Curbing sudden deaths in Nigeria

Curbing sudden deaths in Nigeria

People carry a sick child on a stretcher outside the Elwa hospital run by Medecins Sans Frontieres (Doctors without Borders) in Monrovia on August 30, 2014. Liberia has been hardest-hit by the Ebola virus raging through west Africa, with 624 deaths and 1,082 cases since the start of the year. AFP PHOTO

The high prevalence of Non-Communicable Diseases (NCDs) in Nigeria originates primarily from cardiovascular diseases (CVDs) such as High Blood Pressure (HBP) or hypertension, diabetes, stroke, coronary heart diseases, and chronic obstructive airway diseases including asthma, among others.

Hospital records show that hypertension is the leading cardiovascular disease in the country, with one in five Nigerians being hypertensive and at risk of stroke and premature death.

Sudden deaths are commonplace in the country. Majority of recent deaths in Nigeria are related to heart attack, strokes or diabetic complications. Most people who are hypertensive or diabetic are unaware of their conditions which accounts for the high sudden death rate. Death rate from stroke in the country is 40-50 per cent within the first three months of diagnosis, while 39 per cent of those who survive after three months die within a year, with 12 per cent developing severe disability.

NCDs were once erroneously believed to be the problems of the affluent, but the reality is that both the rich and poor are affected. It is the poor that actually bear the greater brunt because of poverty and ignorance.

One of the major contributors to the development of NCDs in the country is unhealthy diet, spiked by widespread low consumption of proteins, fruits and vegetables, and increasing patronage of fast food outlets.

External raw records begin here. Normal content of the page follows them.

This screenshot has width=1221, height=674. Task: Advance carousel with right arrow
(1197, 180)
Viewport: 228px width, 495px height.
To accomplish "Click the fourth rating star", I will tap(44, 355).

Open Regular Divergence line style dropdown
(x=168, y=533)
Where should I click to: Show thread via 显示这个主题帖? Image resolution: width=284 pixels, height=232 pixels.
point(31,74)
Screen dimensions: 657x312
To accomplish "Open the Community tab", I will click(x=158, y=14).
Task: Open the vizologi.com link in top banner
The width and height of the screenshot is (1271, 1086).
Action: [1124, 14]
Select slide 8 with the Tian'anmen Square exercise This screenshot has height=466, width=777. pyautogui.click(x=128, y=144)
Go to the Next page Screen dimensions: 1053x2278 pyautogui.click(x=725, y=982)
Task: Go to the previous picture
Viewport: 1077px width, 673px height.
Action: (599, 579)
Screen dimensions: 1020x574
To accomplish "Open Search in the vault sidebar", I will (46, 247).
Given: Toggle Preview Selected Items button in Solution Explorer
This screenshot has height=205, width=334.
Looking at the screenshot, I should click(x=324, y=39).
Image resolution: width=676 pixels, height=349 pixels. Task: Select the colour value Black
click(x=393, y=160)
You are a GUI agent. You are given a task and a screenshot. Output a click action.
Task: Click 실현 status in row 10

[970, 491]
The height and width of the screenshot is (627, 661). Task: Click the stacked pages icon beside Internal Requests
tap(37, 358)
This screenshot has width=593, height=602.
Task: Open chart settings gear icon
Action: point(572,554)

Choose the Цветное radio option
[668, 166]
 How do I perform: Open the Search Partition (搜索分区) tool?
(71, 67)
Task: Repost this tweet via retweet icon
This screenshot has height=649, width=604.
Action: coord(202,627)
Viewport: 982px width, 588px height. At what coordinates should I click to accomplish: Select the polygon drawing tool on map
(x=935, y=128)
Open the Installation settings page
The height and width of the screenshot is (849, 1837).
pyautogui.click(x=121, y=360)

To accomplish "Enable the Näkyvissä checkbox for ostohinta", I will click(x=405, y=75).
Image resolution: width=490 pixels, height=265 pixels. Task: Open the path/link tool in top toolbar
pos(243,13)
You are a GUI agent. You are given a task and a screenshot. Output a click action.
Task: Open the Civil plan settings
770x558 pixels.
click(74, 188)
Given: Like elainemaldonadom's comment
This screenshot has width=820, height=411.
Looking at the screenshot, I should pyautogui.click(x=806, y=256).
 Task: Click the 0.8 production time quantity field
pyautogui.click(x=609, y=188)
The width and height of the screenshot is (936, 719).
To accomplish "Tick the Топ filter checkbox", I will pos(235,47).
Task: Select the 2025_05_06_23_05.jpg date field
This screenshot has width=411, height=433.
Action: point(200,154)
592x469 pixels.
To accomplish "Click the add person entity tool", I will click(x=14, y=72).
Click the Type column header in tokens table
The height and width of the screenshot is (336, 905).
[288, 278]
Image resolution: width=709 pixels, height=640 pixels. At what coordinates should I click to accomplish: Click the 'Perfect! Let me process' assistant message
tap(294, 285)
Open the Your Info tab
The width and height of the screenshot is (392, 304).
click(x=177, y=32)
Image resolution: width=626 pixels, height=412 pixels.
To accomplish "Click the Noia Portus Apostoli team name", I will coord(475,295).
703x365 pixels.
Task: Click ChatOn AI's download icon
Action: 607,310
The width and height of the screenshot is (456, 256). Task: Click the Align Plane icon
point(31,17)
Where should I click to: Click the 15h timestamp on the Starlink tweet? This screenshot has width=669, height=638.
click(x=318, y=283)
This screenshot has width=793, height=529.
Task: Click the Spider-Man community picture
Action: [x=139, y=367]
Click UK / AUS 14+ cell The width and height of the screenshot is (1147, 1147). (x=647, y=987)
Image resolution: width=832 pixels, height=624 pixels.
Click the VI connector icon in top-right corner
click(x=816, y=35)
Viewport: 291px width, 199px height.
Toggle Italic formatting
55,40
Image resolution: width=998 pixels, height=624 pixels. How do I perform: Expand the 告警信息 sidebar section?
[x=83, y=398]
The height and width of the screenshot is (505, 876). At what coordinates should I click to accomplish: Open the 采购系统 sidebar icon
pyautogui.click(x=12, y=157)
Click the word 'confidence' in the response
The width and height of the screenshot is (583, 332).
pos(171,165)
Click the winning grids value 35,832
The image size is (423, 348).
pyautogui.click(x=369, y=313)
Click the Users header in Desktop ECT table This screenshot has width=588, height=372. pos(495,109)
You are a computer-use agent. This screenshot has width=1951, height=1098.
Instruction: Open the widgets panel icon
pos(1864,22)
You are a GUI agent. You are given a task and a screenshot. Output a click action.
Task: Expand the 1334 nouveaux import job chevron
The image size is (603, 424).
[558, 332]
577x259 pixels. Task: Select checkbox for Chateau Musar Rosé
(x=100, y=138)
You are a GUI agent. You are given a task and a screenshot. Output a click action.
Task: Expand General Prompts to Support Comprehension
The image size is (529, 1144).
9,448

Large-scale promotion of sweetened products such as carbonated drinks, pastries, candies and other refined sugars add to the problem. Worse still, excessive intake of salt is promoted by food additives such as Monosodium Glutamate (MSG) commonly utilised in seasoning local delicacies such as  suya, kilisi, isi-ewu, ngwo-ngwo,  among others. Other NCD risk factors are the use of tobacco products, unhealthy diets, harmful alcohol intake, physical inactivity and air pollution.

To tackle this menace, Nigeria has developed national targets and indicators in alignment with the WHO Global Action Plan for the Prevention and Control of NCDs 2013-2020.

Even as the primary objective is to target unhealthy diets, physical inactivity, tobacco and alcohol abuse, air pollution and other contributors to NCDs, government and its partners must seek to ensure better screening, prevention, and treatment of NCDs among the generality of Nigerians.

To stem the rising tide of NCDs, all Nigerians should be encouraged to adopt healthy lifestyles. The National Tobacco Control Act of 2015 which bans smoking in public places should be enforced. The division of the Department of Public Health responsible for coordination of all NCD- focused activities should be more responsive in dealing with the threat to citizens posed by NCDs.

It is hoped that the proposed nationwide survey on NCDs for early 2017 will help push the national strategic plan of action aimed at providing a framework for effective control and management of NCDs in the country.